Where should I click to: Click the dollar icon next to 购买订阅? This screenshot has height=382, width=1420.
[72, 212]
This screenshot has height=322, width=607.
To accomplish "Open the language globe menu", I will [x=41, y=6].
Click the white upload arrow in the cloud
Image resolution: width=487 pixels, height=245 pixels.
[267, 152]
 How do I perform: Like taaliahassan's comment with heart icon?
______
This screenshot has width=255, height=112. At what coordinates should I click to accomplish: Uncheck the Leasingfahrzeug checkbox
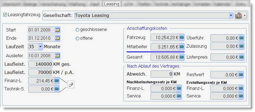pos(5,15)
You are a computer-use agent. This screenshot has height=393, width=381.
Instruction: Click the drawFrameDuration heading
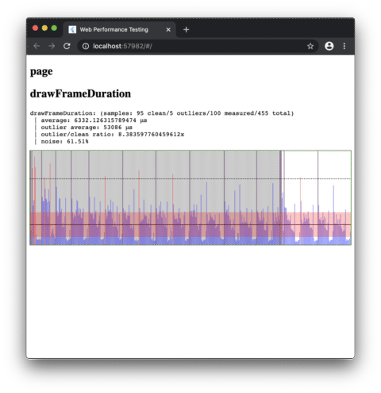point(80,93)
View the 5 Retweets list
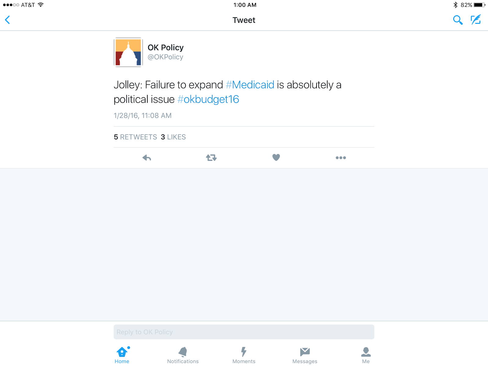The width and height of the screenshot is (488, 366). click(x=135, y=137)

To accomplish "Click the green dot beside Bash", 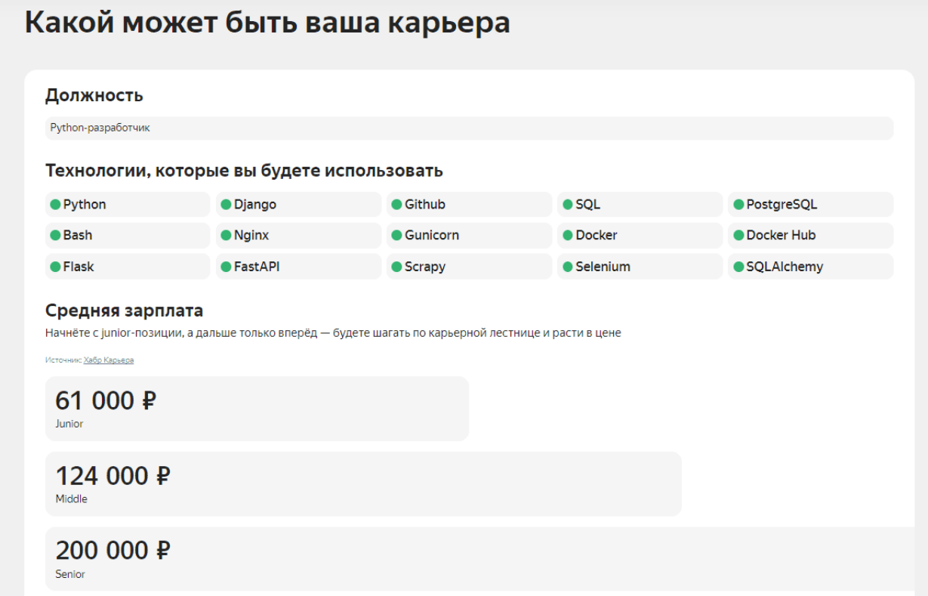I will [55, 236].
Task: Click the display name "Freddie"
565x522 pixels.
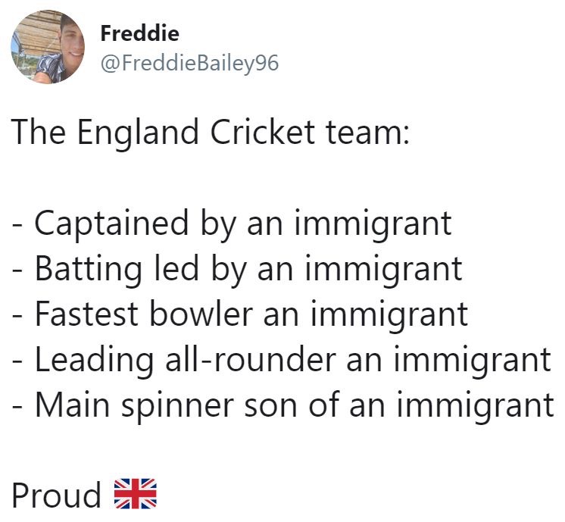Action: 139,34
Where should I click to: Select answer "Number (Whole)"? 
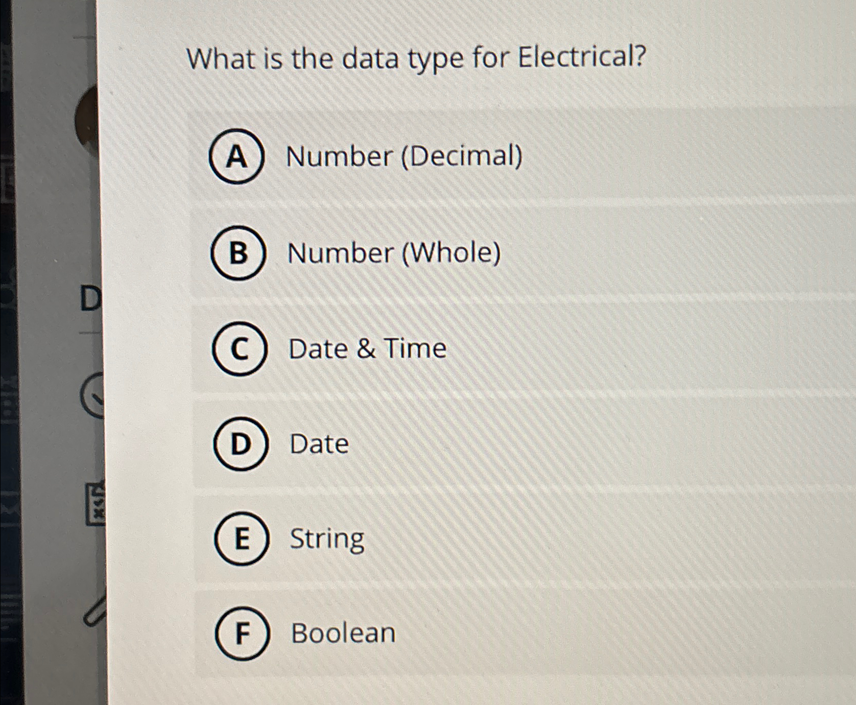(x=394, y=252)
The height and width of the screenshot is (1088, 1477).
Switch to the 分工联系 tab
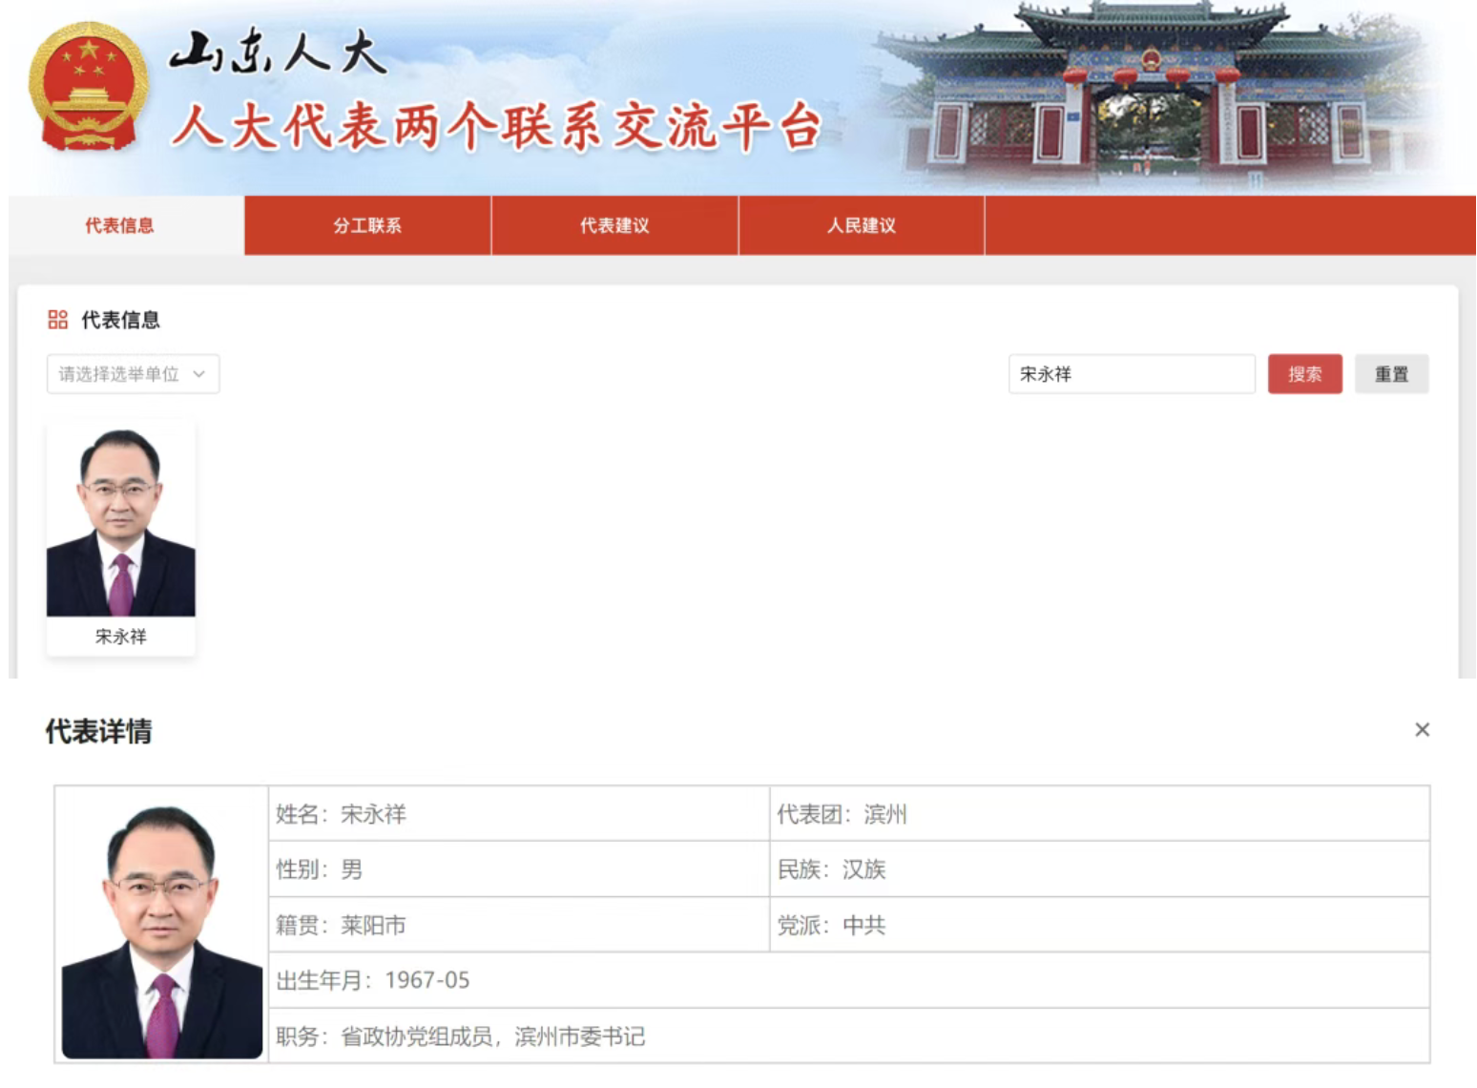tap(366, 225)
______
▶ _Required work_
In the listing above, find the line containing "Where should I click to: Click" and the line containing "How do I perform: Like", then quote both, plus every line between them, exactly as written.

▶ _Response below_
Where should I click to: Click the dollar icon next to 购买订阅? This screenshot has height=382, width=1420.
[72, 212]
This screenshot has height=322, width=607.
To accomplish "Open the language globe menu", I will [x=41, y=6].
Click the white upload arrow in the cloud
Image resolution: width=487 pixels, height=245 pixels.
[267, 152]
 How do I perform: Like taaliahassan's comment with heart icon?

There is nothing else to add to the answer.